Find each line in the listing below that contains the word "height", and copy those lines.

:: Pointing data for screenshots ::
[START]

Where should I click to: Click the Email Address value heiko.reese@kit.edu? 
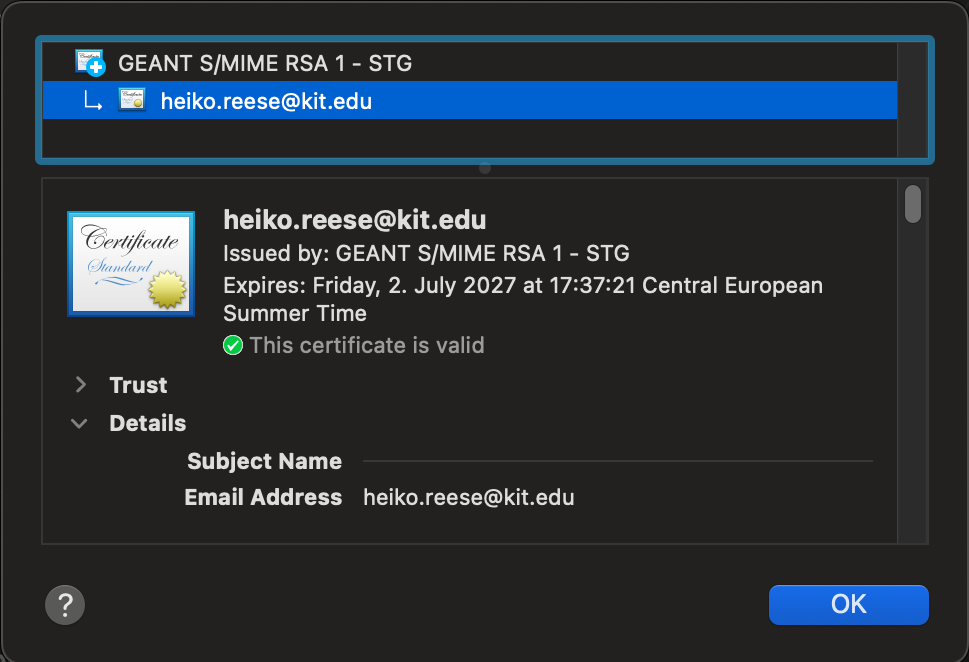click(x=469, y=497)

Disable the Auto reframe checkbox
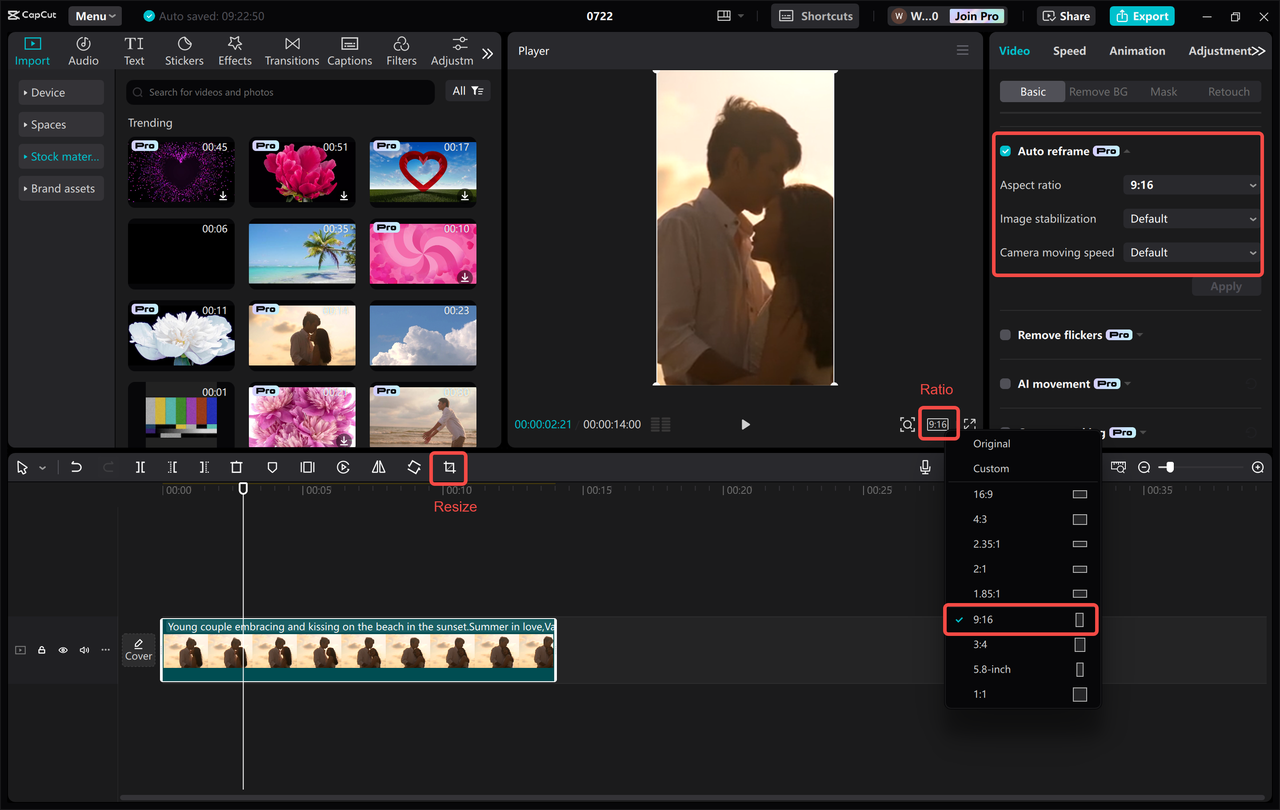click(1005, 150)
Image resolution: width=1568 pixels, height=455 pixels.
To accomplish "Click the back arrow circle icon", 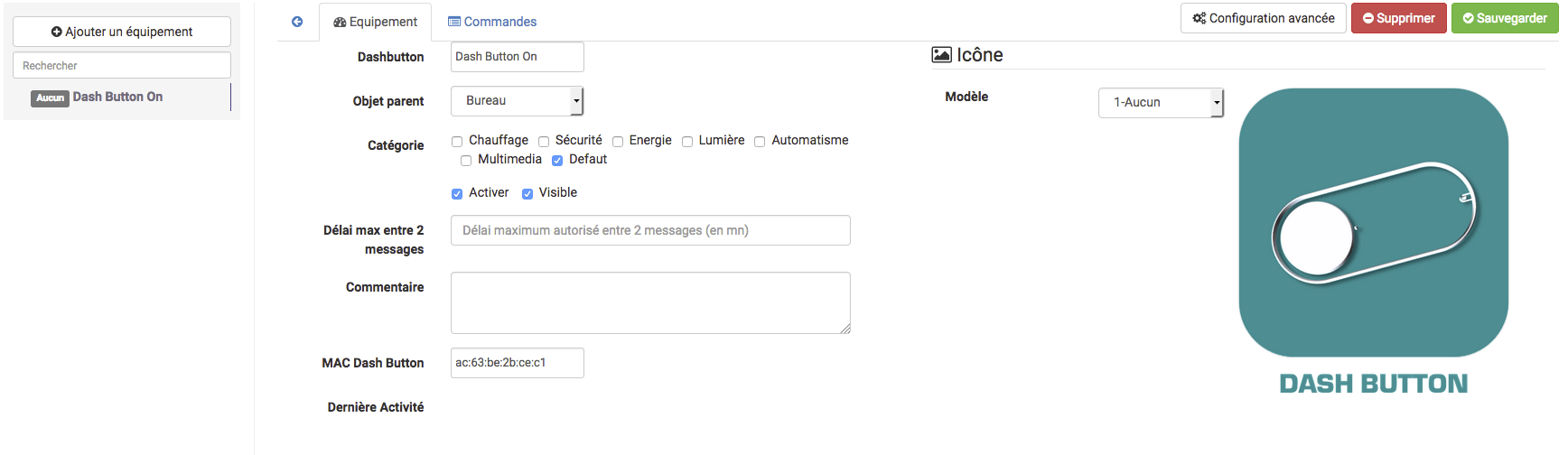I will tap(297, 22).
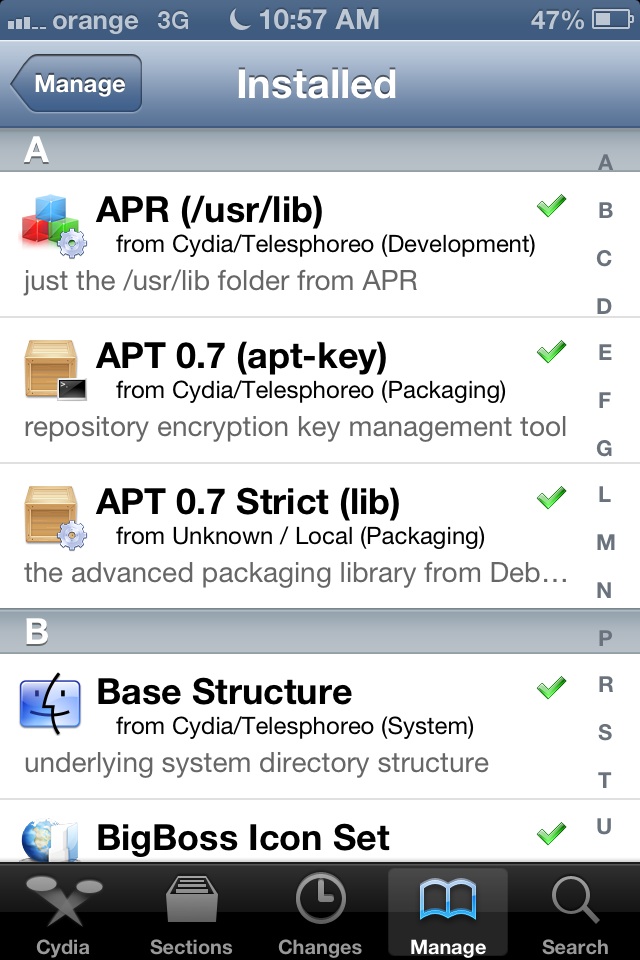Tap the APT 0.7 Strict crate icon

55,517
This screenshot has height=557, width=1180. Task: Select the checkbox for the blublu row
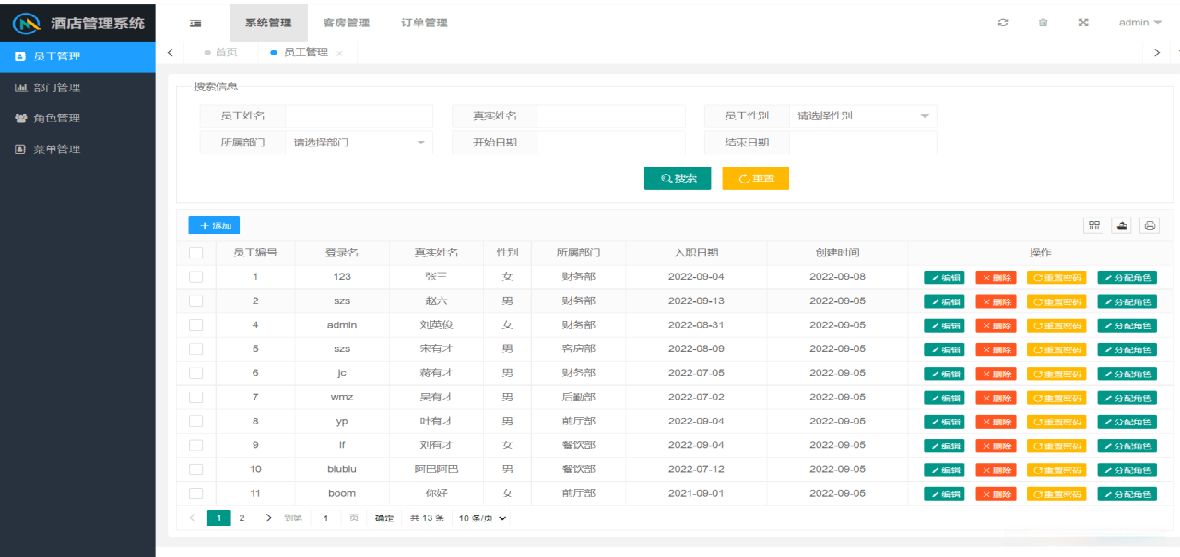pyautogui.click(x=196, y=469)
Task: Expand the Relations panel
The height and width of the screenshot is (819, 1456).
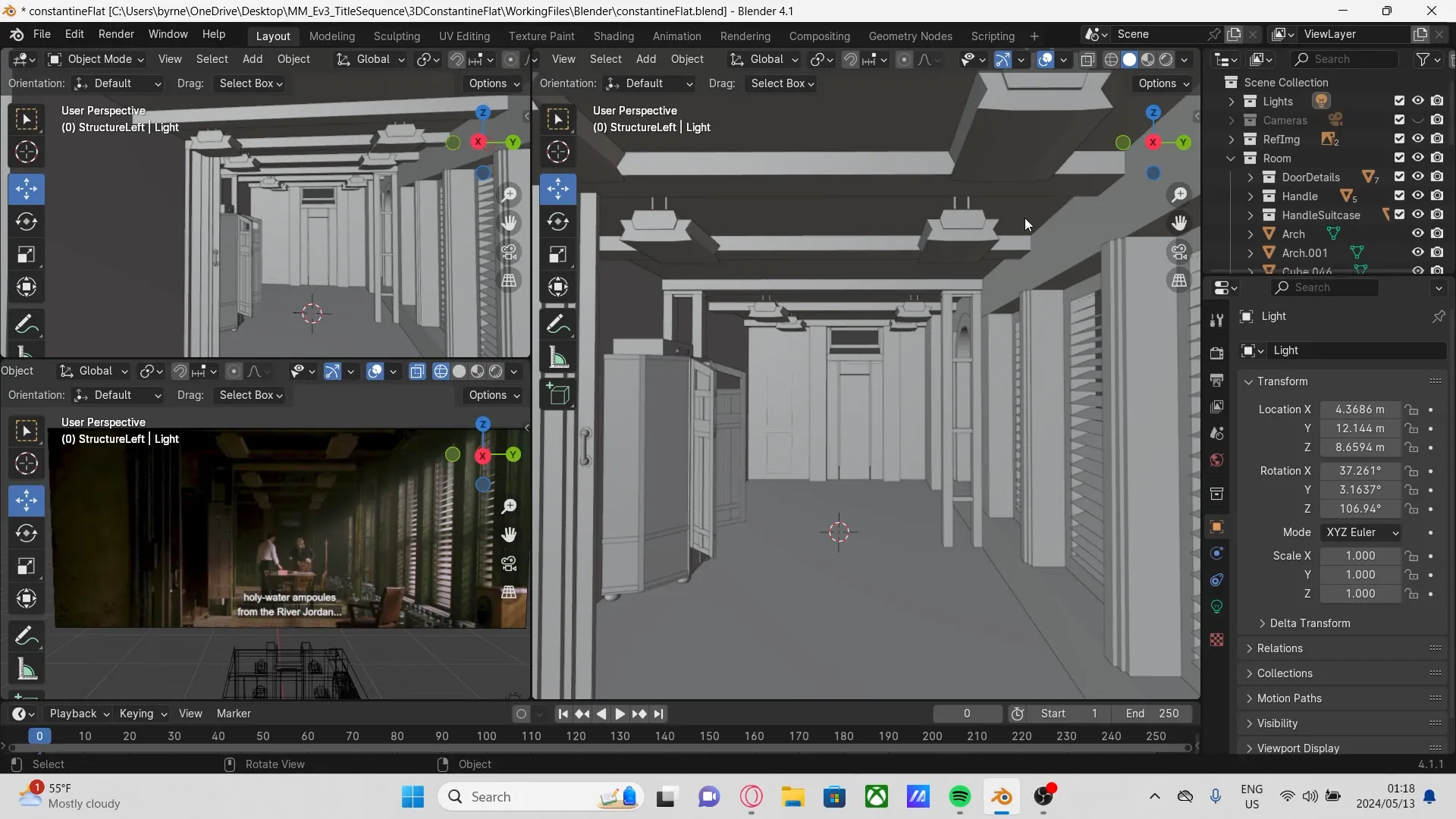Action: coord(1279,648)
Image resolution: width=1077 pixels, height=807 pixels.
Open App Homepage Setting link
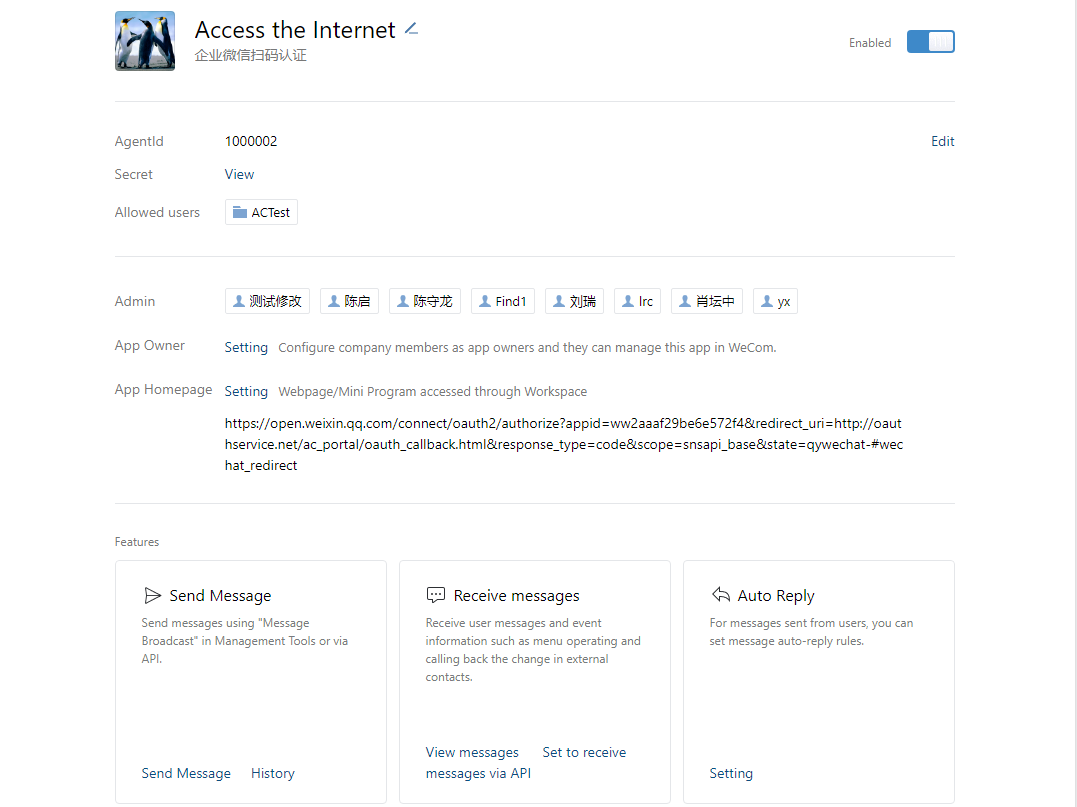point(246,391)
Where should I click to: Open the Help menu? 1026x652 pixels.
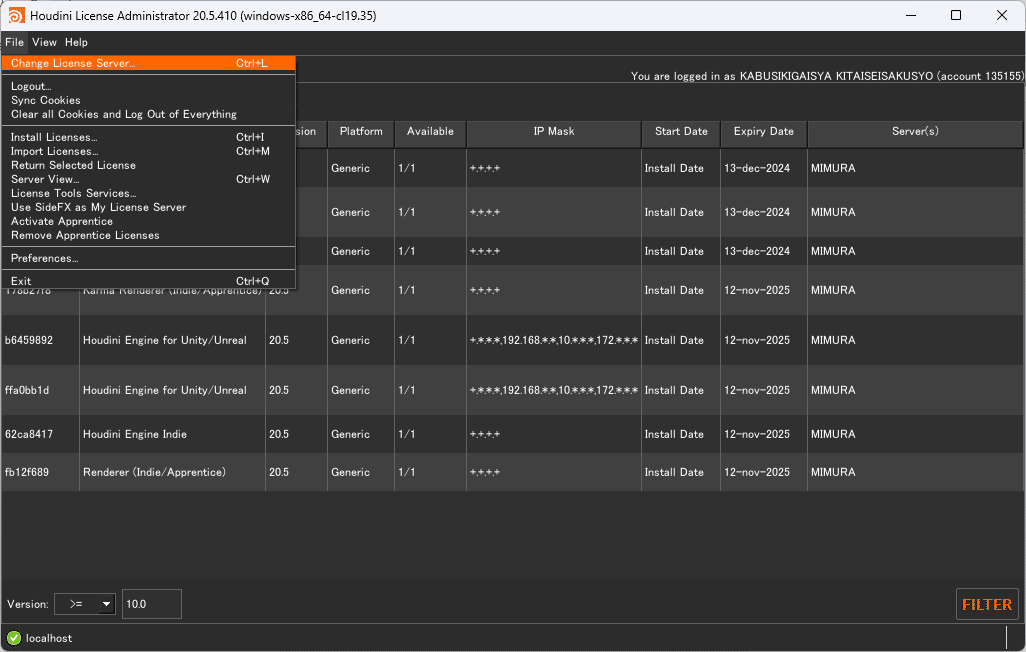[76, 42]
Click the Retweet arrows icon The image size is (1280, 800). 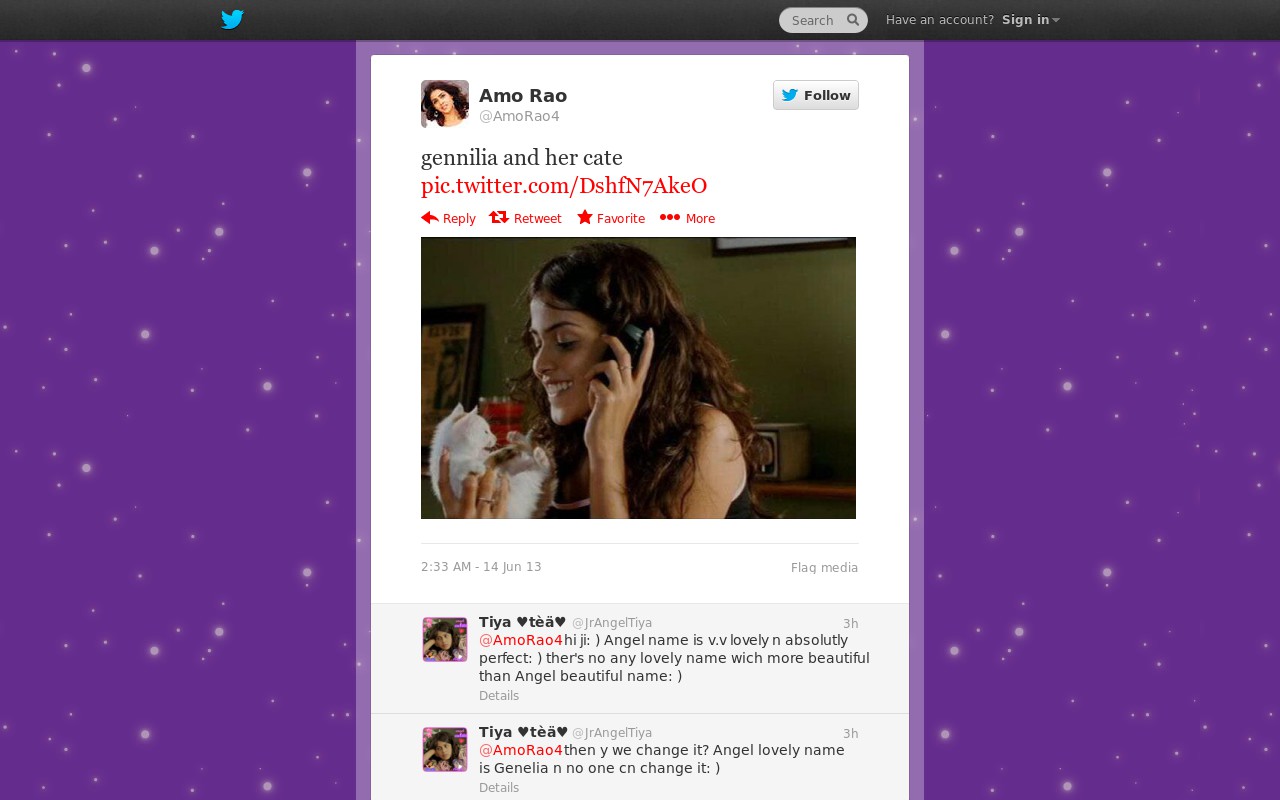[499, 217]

[END]

:: COMPLETED EXERCISE ::
Image resolution: width=1568 pixels, height=455 pixels.
This screenshot has height=557, width=1180. Task: Select the checkbox for the blublu row
The height and width of the screenshot is (819, 1456).
Image resolution: width=1077 pixels, height=807 pixels.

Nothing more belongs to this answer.